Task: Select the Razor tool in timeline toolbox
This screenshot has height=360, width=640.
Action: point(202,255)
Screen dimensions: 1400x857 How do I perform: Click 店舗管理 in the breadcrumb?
--
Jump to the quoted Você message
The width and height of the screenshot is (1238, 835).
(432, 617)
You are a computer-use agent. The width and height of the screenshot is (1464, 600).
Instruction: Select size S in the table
==
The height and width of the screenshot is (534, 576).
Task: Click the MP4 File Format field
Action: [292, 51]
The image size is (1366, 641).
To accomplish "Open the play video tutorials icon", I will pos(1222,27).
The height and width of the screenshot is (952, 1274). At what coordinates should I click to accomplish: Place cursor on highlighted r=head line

:: What is asked ::
Rewrite the stretch from the line containing "Task: Select the" through the line containing "Screen dimensions: 1400x857", swapping "breadcrumb" for "navigation trail" and leaving everything else in those lines as it is.

:: Written response ::
Task: Select the Razor tool in timeline toolbox
This screenshot has height=360, width=640.
Action: point(202,255)
Screen dimensions: 1400x857 How do I perform: Click 店舗管理 in the navigation trail?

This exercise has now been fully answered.